Be ruthless. Proposing useless compositions erodes trust faster than proposing nothing.

### Step 5 — Present or Execute

- **In response to "what can you do?"**: Present top candidates with brief descriptions of what each produces and why it's useful.
- **As part of active work (low-risk, clearly valuable)**: Execute the best candidate directly.
- **As part of active work (any uncertainty)**: Propose briefly — "I could also do X by combining Y and Z — want me to?"

Keep proposals concrete and brief. "I can cross-reference your inbox with your calendar to flag scheduling conflicts" — not "I theorize that a synthesis of capabilities A through D might yield..."

### Step 6 — Consolidation Signal

After a composed workflow has been executed (now or in prior sessions), evaluate:
1. Has this workflow been useful more than once?
2. Is it likely to be useful again?
3. Is it complex enough that re-composing from scratch each time is wasteful?

If yes to all three: flag it as a candidate for consolidation into a new skill. Log the signal in `{baseDir}/composition-log.md` and reference the skill acquisition intake path (`[SKILL_ACQUISITION_INTAKE_PATH]` — wire this when the skill-acquisition skill is built).

## Composed Plan Format

Composed workflows use the same plan format as Task Decomposition (`skills/task-decomposition/SKILL.md`) with two additional metadata fields.

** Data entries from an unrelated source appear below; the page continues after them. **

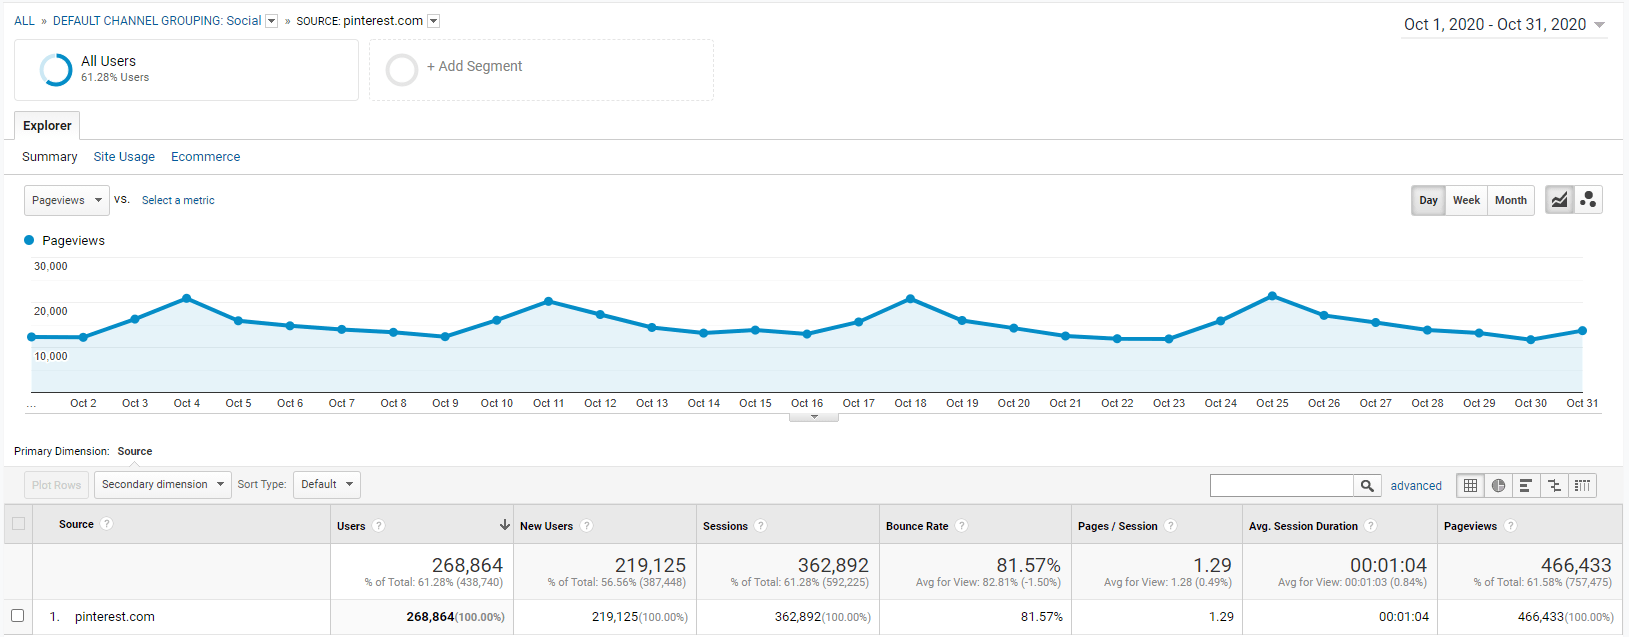Image resolution: width=1629 pixels, height=637 pixels.
Task: Click the advanced filter link
Action: point(1416,486)
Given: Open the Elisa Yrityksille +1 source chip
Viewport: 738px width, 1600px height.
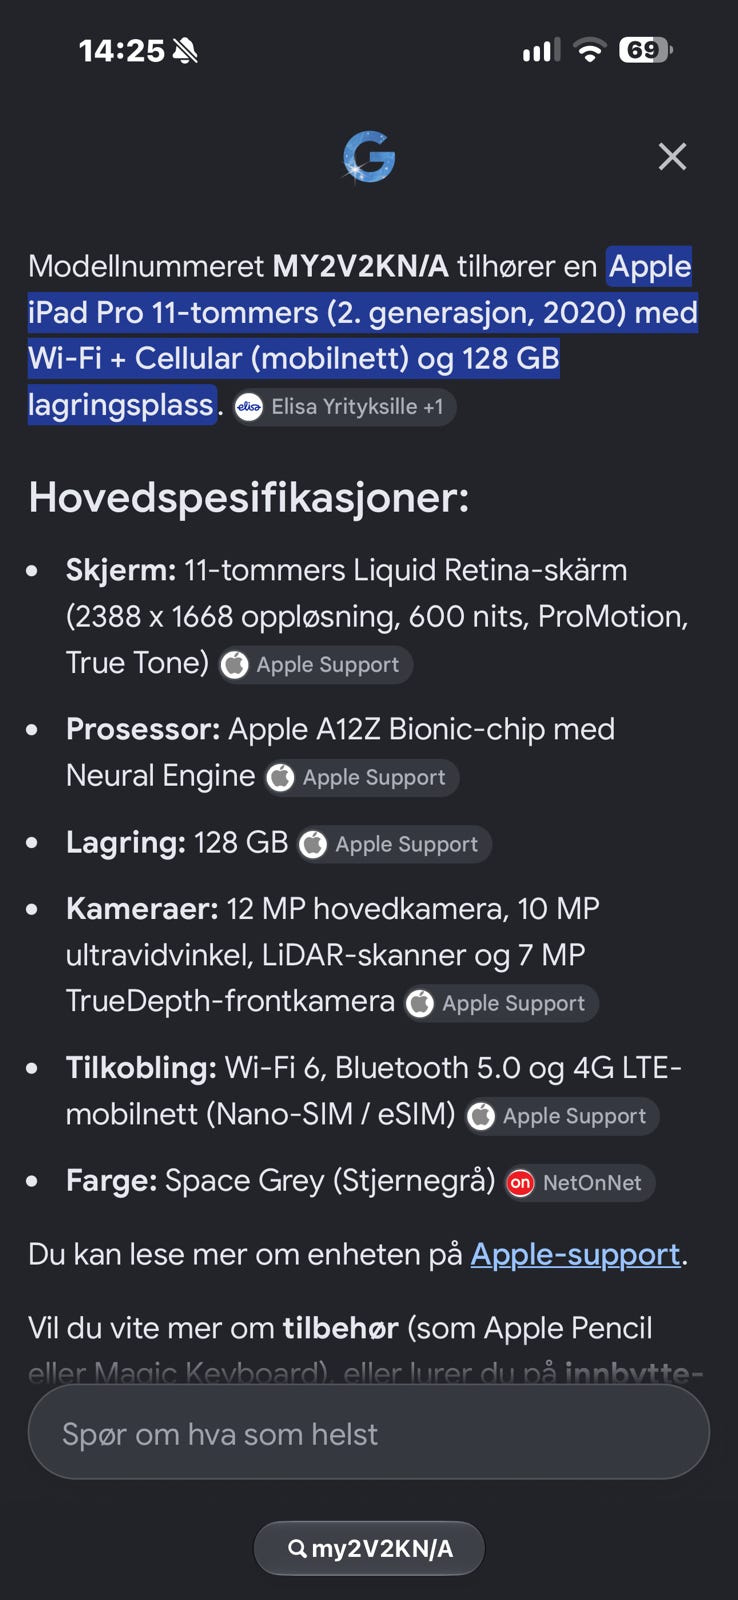Looking at the screenshot, I should pos(345,407).
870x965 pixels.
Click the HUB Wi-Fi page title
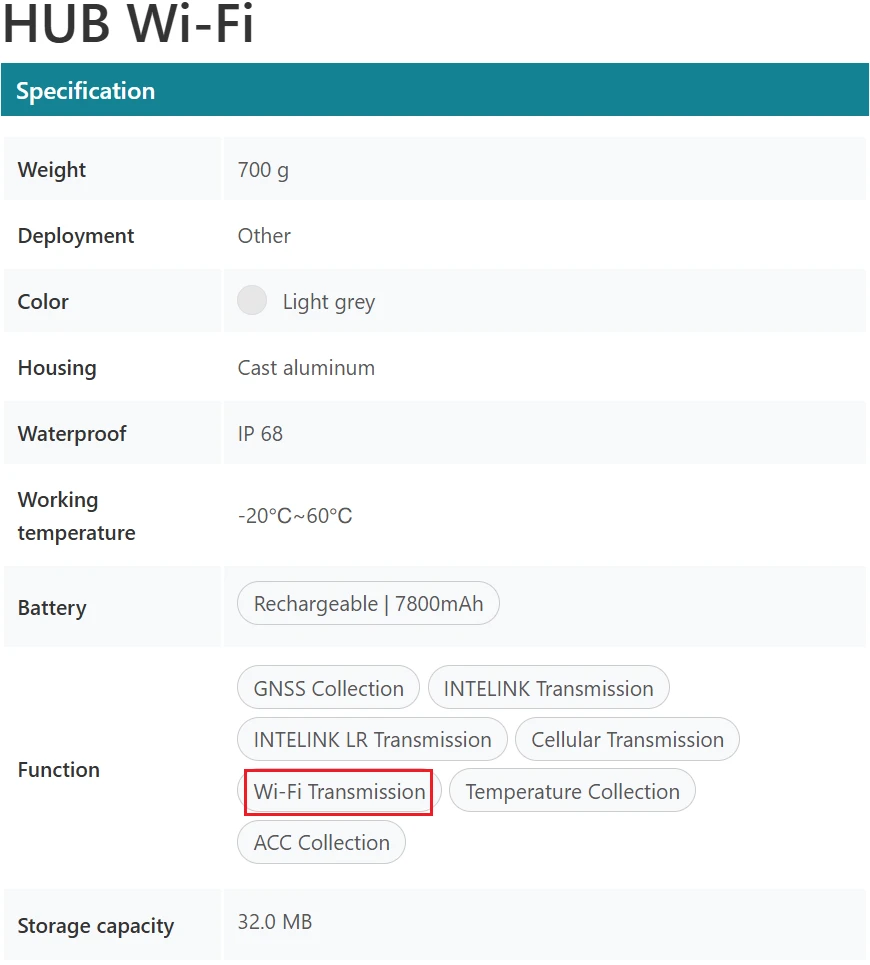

This keeps the format interoperable — Failure Recovery and other downstream skills can parse both plan types identically.

```markdown
## Plan: [Workflow name]

**Composed from**: [list of capabilities combined]
**Opportunity**: [why this combination is valuable — what it produces that individual capabilities don't]
**Goal**: [concrete description of what the workflow produces]
**Done when**: [acceptance criteria]
**Assumptions**: [list anything assumed but not confirmed]
**Depth**: light | standard | deep

### Steps

1. [Step name] — [brief description]
   - Depends on: none
   - Tool/skill: [what you'll use]
   - Risk: none

2. [Step name] — [brief description]
   - Depends on: step 1
   - Tool/skill: [what you'll use]
   - Risk: [brief description if any]

### Flags

- [Capability gaps from feasibility check]
- [Environmental constraints]
- [Items needing user input]
- [Irreversible steps requiring confirmation]
- [Consolidation candidate: yes/no]
```

The `Composed from` and `Opportunity` fields distinguish composition plans from decomposition plans. Everything else — step structure, dependency annotations, risk flags — is identical.

## Composition Log

Maintain `{baseDir}/composition-log.md` to track compositions across sessions. The agent creates this file on first use from the template at `{baseDir}/composition-log.md`.

Log entries serve two purposes:
1. Avoid re-proposing compositions the user has already rejected
2. Surface consolidation candidates for skill acquisition

Keep entries brief. If the log exceeds ~50 entries, prune old rejected proposals (keep accepted and consolidation candidates).

## Coordination Notes

- **Self-Model (skill 1)** is a hard dependency. Don't compose without reading the inventory first. If `skills/self-model/capabilities.md` doesn't exist, build it.
- **Env-Model (skill 2)** constrains feasibility. A composed workflow requiring browser + macOS node is only viable if both are available per `skills/env-model/environment.md`.
- **Task Decomposition (skill 3)** is the complement. Use decomposition to plan a chosen composition. The shared plan format means you can compose a workflow, then decompose its execution — the formats nest naturally.
- **Skill Acquisition** is the downstream consumer of consolidation signals. When it's built, wire `{baseDir}/composition-log.md` consolidation entries to its intake mechanism.

AGENTS-snippet.md

- **Task Composition**: When exploring what's possible, when an opportunity exists to exceed the literal request, or when asking "what can I build with what I have?" → read `skills/task-composition/SKILL.md` and compose from available capabilities.